Caro funcionário da República, hoje sou apenas o portador de uma mensagem do meu primo (sim, as bestas reacionárias também têm primos). O meu primo trabalha numa empresa que, como tantas outras, enfrenta imensas dificuldades. A hipótese da falência deixou de ser uma coisa longínqua e, por arrastamento, o desemprego passou a ser um cenário possível. E é assim há muito tempo. Há muito tempo que este pesadelo está ali ao virar da esquina. Portanto, a mensagem do meu primo começa assim: V. Exa. está disponível para trocar o seu vínculo-vitalício-ao-Estado por um contrato-ameaçado-pela-falência-e-pelo-desemprego?
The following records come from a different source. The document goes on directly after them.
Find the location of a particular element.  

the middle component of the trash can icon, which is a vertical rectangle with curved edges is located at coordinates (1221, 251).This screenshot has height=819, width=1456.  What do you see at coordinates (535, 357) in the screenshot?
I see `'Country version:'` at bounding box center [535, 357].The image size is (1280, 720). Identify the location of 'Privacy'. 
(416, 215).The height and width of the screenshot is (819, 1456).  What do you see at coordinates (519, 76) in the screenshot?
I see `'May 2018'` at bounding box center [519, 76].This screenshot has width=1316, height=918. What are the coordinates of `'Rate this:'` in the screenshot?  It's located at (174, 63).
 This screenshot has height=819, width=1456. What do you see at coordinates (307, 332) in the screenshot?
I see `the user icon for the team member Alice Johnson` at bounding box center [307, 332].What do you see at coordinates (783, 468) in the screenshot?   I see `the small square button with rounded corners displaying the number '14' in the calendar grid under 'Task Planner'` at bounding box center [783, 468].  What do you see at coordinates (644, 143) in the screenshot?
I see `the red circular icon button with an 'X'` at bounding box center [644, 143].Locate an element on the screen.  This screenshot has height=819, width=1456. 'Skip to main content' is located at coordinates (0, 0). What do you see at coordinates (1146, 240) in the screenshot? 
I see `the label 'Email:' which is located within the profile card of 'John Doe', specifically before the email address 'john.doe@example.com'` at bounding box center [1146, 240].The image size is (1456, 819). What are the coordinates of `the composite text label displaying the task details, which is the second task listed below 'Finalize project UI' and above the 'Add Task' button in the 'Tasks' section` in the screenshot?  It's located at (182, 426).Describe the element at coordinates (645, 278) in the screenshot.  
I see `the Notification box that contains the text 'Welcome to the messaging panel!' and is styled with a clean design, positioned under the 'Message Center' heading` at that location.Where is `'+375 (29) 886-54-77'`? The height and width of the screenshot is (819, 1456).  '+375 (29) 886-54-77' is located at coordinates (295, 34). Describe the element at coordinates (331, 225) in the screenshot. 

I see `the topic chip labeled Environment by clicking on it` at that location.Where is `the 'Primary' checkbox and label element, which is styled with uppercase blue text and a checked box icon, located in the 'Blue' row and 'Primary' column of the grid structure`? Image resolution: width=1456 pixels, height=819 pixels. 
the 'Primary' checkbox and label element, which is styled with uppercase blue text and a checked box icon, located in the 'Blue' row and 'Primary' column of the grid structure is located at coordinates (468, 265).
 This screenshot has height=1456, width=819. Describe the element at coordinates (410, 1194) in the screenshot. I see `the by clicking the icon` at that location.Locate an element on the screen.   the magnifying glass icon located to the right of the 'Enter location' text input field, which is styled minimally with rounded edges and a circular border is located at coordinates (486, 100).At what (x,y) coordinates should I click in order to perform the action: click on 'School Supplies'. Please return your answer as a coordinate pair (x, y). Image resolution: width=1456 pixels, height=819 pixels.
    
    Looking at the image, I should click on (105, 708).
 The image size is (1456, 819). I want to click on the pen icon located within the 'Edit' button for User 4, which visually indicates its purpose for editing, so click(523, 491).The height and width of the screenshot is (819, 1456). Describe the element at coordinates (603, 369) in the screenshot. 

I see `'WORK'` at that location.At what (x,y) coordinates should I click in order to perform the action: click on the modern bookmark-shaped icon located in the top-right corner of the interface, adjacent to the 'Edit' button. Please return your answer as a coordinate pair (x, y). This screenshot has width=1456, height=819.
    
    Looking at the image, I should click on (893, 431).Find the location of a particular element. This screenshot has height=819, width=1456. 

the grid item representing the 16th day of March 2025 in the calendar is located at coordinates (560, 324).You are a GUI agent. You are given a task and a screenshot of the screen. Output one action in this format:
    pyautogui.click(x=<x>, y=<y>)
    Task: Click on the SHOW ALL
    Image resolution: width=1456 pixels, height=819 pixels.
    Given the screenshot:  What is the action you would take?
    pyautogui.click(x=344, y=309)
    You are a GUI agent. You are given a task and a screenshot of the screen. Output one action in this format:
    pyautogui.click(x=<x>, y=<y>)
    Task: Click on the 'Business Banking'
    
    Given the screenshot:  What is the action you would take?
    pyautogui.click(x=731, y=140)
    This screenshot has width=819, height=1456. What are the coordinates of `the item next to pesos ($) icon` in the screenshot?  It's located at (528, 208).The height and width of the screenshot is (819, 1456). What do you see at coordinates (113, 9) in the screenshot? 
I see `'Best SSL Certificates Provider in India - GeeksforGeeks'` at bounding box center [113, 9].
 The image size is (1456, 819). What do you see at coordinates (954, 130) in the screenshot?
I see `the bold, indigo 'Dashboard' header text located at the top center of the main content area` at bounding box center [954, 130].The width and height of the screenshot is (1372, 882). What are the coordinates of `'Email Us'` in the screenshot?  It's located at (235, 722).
Quer trocar 12 meses certíssimos por 14 meses incertos?
Depois, o meu primo gostava de compreender uma coisa. Se a empresa dele fechar, ele cairá no desemprego e terá de procurar emprego novo. Mas se a repartição pública de V. Exa. fechar, o meu caro funcionário da República irá para o "quadro de excedentários". Por que razão V. Exa. tem direito a esta rede de segurança que mais ninguém tem? Porquê? Em anexo, o meu primo gostava de propor outra troca: V. Exa. está disponível para trocar a ADSE pelo SNS? Sim, porque o meu primo tem de ir aos serviços públicos (SNS), mas V. Exa. pode ir a clínicas e hospitais privados através da ADSE. Quer trocar? E, depois de pensar na ADSE, V. Exa. devia pensar noutro pormenor: a taxa de absentismo de V. Exa. é seis vezes superior à das empresas normais, como aquela do meu primo. E, ainda por cima, o meu primo não tem uma cantina com almoços a 3 euros, nem promoções automáticas. Mas vai ter de trabalhar mais meia-hora por dia.
Para terminar, o meu primo está muito curioso sobre uma coisa: das milhares e milhares de famílias que deixaram de pagar a prestação da casa ao banco, quantas pertencem a funcionários públicos? Quantas? Eu aposto que são pouquíssimas. Portanto, eu e o meu primo voltamos a colocar a questão inicial: V. Exa. quer trocar? V. Exa. quer vir trabalhar para uma empresa real da economia real que pode realmente entrar em falência e atirar os empregados para a realidade do desemprego? V. Exa. quer trocar a síndrome do funcionário público pela síndrome do desemprego?
Olhando para as reações das corporações que vivem em redor do Estado, até parece que são todos uns anjinhos, até parece que durante todos estes anos não existiram abusos, até parece que durante todos estes anos as corporações estatais não abusaram do dinheiro do contribuinte. É sempre assim nesta terra de deus que tem o corporativismo como instinto: a culpa é sempre dos políticos e nunca das corporações e dos sindicatos, que estão entrincheirados na defesa enlouquecida dos direitos adquiridos. Entretanto, eu continuo a pagar impostos e a minha mãe continua sem médico de família.
Ora, já que estamos a falar de direitos adquiridos, eu gostava de fazer uma pergunta: um salário anual de 750 mil euros também é um direito adquirido? 744 mil euros, para sermos exactos. Este foi o montante que um médico algarvio conseguiu arrecadar em 2009 (Jornal de Notícias, 15 de Outubro). Eu já fiz várias contas, e não consigo encaixar este montante. 744.000 a dividir por 14 dá 53.000. É muito, não é? Então agora acrescentem um novo elemento à fórmula: o salário base do dito médico é de 5523 euros. Agora expliquem-me como é que se salta de 5500 euros para 53.000 euros mensais. Como? Horas extraordinárias? Com certeza. Mas, caramba, este médico trabalhou todas as horas de 2009? Não foi a casa? Não dormiu durante aquele ano? Entretanto, eu continuo a pagar impostos e a minha mãe continua sem médico de família.
Confesso que isto não me sai da cabeça: como é que um médico leva para casa três quartos de um milhão de euros num ano? Como? Que sistema é este? Será isto normal dentro do SNS? Mas, atenção, estamos em Portugal, portanto, não se pode falar disto, é preciso mostrar respeitinho pelos senhores doutores, é preciso aceitar que as corporações são compostas por seres angelicais. E, entretanto, eu continuo a pagar impostos e a minha mãe continua sem médico de família.